[The task] Revise the film excerpt's passage from "In the present, she" up to and including "and they reunite." so that "cellar" takes the place of "basement", and give back the revised passage.

[Excerpt to read]
BEGIN

In the present, she still hallucinates Karthik for Krishnamoorthy and wants to kill him as revenge for rejecting her. She kidnaps Karthik's wife Priya and threatens him at gunpoint, telling him to kill himself. In an attempt to save Karthik, ACP Vijay Prakash gets injured. The police shoot her in the leg, and she finally shoots herself without letting them know Priya's hideout. Finally, Karthik and the police find Priya at the basement, she apologizes for misunderstanding Karthik, and they reunite.

==Cast==

| Cast (Telugu) | Cast (Tamil) | Role |
| Havish |  | Karthik / Krishnamoorthy |
| Rahman |  | Vijay Prakash |
| Regina Cassandra |  | Saraswathi |
| Nandita Swetha |  | Ramya |
| Anisha Ambrose |  | Jenny |
| Tridha Choudhury |  | Priya |
| Pujita Ponnada |  | Bhanu |
| Aditi Arya |  | Abhinaya |
| Vidyullekha Raman |  | Karthik's coworker |
| Satya |  | Journalist |
| Dhanraj | Parithabangal Gopi | Karthik's coworkers |
| Venu Yeldandi | Parithabangal Sudhakar |
| Sudharshan | Kishore Rajkumar |
| Josh Ravi |  |  |
| Vadlamani Srinivas |  | Police officer |

==Production==
The film started production as a Telugu film, but the film became bilingual after producer M. S. Sharavanan expressed interest in a Tamil version. Havish requested that the makers rope in another artist for the Tamil version as he was not fluent in the language, but they were keen that Havish do it.

END

[Raw data]
BEGIN

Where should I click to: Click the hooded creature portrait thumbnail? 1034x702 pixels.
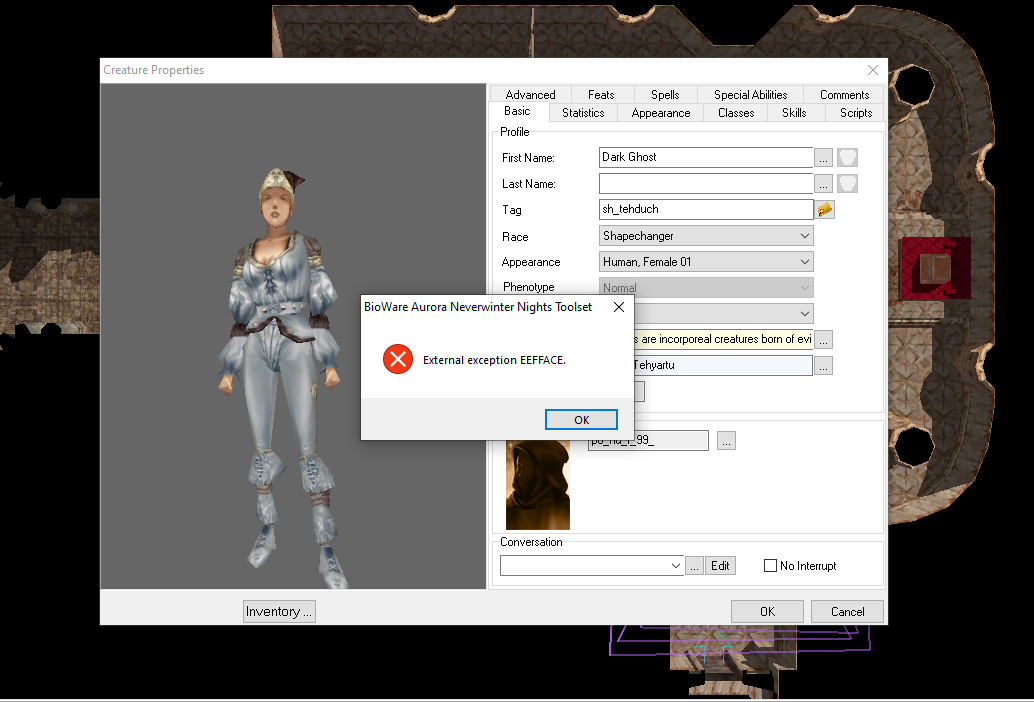point(538,484)
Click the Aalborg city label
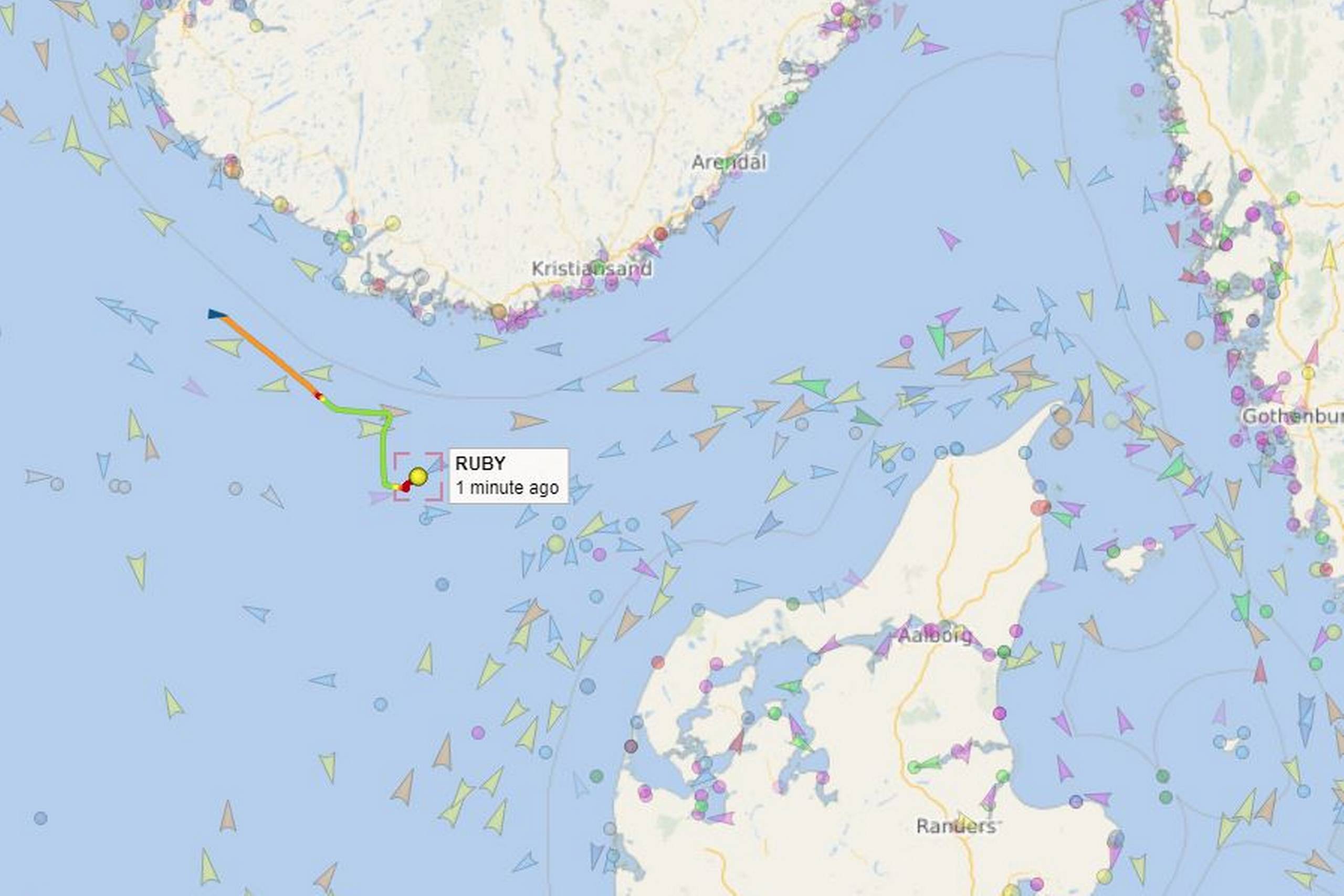This screenshot has width=1344, height=896. click(935, 636)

END

[Your response]
In the present, she still hallucinates Karthik for Krishnamoorthy and wants to kill him as revenge for rejecting her. She kidnaps Karthik's wife Priya and threatens him at gunpoint, telling him to kill himself. In an attempt to save Karthik, ACP Vijay Prakash gets injured. The police shoot her in the leg, and she finally shoots herself without letting them know Priya's hideout. Finally, Karthik and the police find Priya at the cellar, she apologizes for misunderstanding Karthik, and they reunite.